Exercise directions: A word-for-word repetition of all the entries is required.

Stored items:
• • • • •

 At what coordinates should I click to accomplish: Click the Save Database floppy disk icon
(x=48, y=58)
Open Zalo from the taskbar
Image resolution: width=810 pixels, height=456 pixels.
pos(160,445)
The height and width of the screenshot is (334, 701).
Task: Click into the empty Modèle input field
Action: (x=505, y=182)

• • • • •

Solution for this problem:
 At what coordinates should I click to accomplish: Click the Save Database floppy disk icon
(x=48, y=58)
Open Zalo from the taskbar
Image resolution: width=810 pixels, height=456 pixels.
pos(160,445)
The height and width of the screenshot is (334, 701).
Task: Click into the empty Modèle input field
Action: (x=505, y=182)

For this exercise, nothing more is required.